■ **Brief**: Print exactly the lines from the line with "Kontakt (432, 26)" to the last line of the data, please, both included.
────────────────────
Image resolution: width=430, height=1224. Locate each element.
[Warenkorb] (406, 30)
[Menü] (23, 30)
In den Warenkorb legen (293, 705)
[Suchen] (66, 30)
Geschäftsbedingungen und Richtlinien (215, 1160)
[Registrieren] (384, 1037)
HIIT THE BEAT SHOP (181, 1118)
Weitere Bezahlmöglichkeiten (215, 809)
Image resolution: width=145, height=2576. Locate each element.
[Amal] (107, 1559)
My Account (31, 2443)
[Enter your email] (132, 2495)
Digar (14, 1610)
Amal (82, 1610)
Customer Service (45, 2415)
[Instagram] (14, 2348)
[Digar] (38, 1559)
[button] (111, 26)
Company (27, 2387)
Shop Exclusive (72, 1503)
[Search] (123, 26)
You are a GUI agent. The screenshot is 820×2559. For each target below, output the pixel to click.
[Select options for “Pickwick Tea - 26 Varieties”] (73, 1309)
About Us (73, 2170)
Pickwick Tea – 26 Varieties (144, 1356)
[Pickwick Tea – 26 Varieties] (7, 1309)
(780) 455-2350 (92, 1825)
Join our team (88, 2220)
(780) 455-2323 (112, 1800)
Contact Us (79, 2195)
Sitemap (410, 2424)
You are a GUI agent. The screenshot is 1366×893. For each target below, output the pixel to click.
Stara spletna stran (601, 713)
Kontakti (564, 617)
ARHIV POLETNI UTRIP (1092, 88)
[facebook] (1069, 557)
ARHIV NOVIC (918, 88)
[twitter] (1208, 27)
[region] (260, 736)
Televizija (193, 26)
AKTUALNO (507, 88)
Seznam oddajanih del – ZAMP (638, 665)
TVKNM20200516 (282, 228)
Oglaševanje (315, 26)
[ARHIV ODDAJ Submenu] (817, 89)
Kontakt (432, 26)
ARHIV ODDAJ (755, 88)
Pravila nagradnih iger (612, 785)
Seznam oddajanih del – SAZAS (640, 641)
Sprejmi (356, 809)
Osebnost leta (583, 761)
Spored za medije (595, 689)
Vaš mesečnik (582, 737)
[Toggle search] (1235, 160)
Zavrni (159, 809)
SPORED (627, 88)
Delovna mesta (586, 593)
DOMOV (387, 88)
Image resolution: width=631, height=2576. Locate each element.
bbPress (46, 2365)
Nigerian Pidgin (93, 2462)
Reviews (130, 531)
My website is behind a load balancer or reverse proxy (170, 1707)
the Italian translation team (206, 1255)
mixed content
────────────────────
■ **Response for this exercise**:
Kontakt (432, 26)
ARHIV ODDAJ (755, 88)
Pravila nagradnih iger (612, 785)
Seznam oddajanih del – SAZAS (640, 641)
Sprejmi (356, 809)
Osebnost leta (583, 761)
Spored za medije (595, 689)
Vaš mesečnik (582, 737)
[Toggle search] (1235, 160)
Zavrni (159, 809)
SPORED (627, 88)
Delovna mesta (586, 593)
DOMOV (387, 88)
Image resolution: width=631, height=2576. Locate each element.
bbPress (46, 2365)
Nigerian Pidgin (93, 2462)
Reviews (130, 531)
My website is behind a load balancer or reverse proxy (170, 1707)
the Italian translation team (206, 1255)
mixed content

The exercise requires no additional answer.